■ EXTRACTED TEXT ■
######
God Is Brazilian () is a 2003 Brazilian comedy-drama film directed and co-written by Carlos Diegues, based on a story by João Ubaldo Ribeiro. In the film, God, portrayed by Antônio Fagundes, decides to take a vacation and heads to northeastern Brazil to find a saint as a replacement.

Plot
Taoca, a part-time fisherman and small-time con artist, finds a man holding on to a buoy in the middle of the ocean. The man claims he is God, but Taoca doesn't believe him until he performs some miracles.

It seems God has decided to take a break and is searching for someone to temporarily take over. With Taoca, God travels the country in hopes of finding a new saint who is fit for the job. Along the way, they meet a woman, Madá, who joins the two in hopes they will take her to São Paulo, where her mother has died.

Eventually, the trio comes across a young man who appears to have the right qualifications, except he has no belief in a higher power.
######
[Records of locating words and elements]

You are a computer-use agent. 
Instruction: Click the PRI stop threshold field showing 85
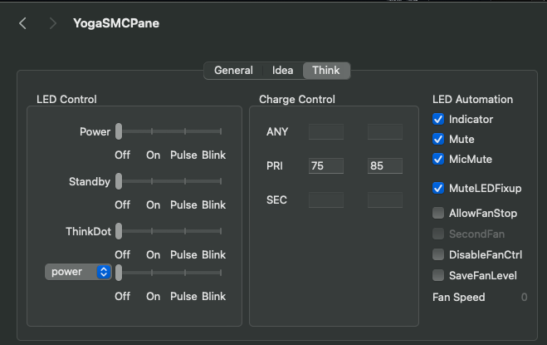tap(385, 166)
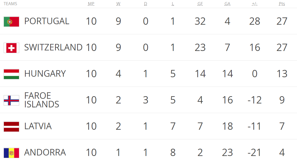
Task: Click the +/- goal difference header
Action: pos(255,4)
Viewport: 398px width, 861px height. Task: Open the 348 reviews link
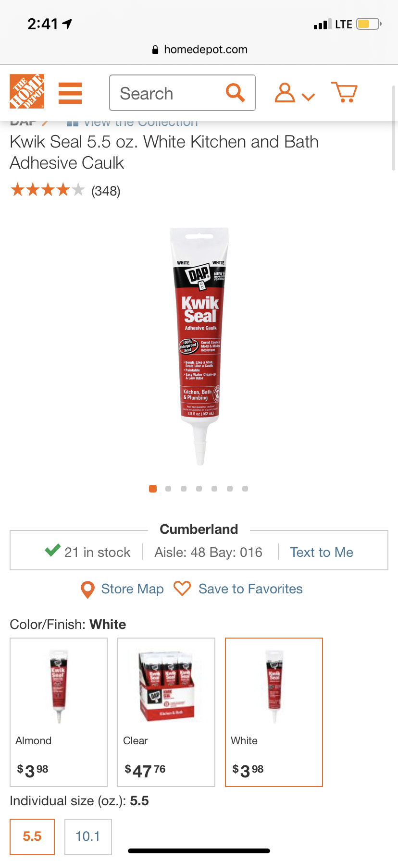point(106,191)
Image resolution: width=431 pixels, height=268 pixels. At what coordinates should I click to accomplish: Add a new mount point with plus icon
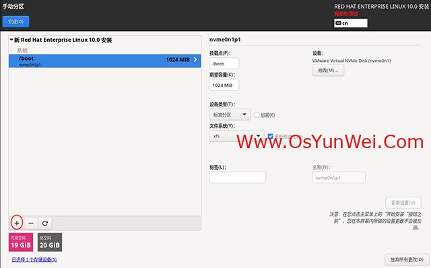coord(17,223)
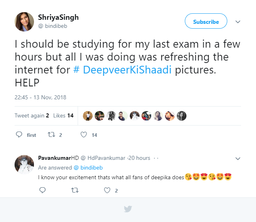
Task: View the 'Tweet again 2' retweet list
Action: [x=32, y=115]
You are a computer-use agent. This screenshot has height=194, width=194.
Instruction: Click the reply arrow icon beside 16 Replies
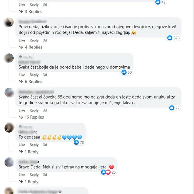point(21,117)
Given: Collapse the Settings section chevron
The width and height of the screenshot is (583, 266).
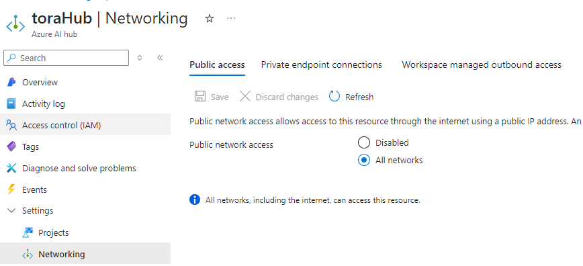Looking at the screenshot, I should 11,210.
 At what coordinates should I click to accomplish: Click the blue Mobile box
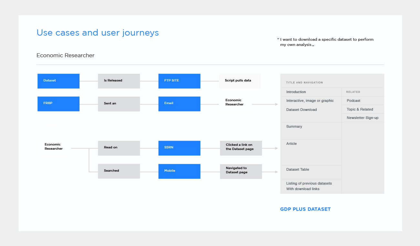tap(179, 171)
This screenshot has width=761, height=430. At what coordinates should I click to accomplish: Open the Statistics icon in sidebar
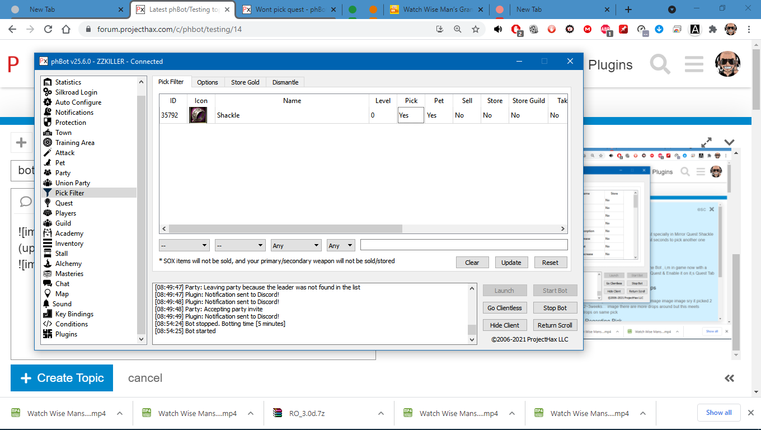pyautogui.click(x=48, y=82)
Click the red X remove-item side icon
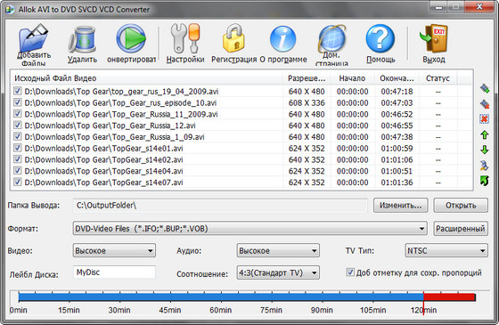Image resolution: width=499 pixels, height=325 pixels. pos(485,119)
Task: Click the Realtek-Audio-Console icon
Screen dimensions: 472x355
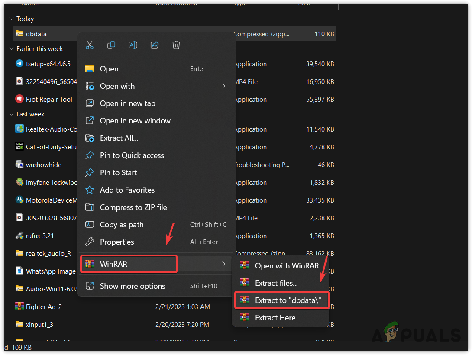Action: pyautogui.click(x=19, y=129)
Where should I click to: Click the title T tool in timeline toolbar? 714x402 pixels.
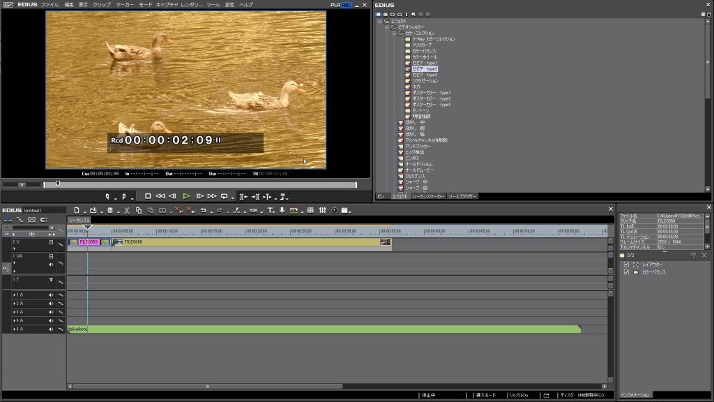coord(270,211)
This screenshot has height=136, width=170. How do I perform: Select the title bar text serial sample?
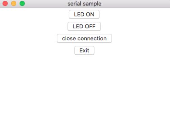[84, 4]
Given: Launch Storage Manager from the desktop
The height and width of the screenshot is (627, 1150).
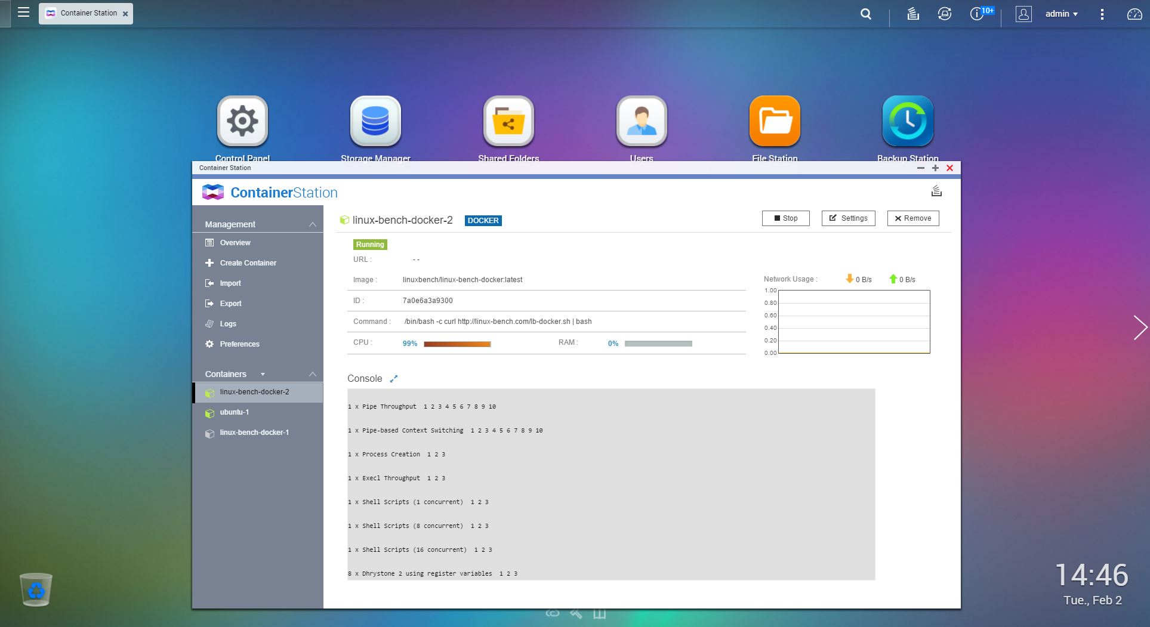Looking at the screenshot, I should pyautogui.click(x=375, y=121).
######
■ EXERCISE GOAL ■
Answer these questions on the text about God Is Brazilian:
1. Who directed the film?
2. Where does Taoca find the man who claims to be God?
3. To which city does Madá hope to be taken?
The data bear no relation to the text on God Is Brazilian.

■ THE REPLY ■
1. Carlos Diegues.
2. Holding on to a buoy in the middle of the ocean.
3. São Paulo.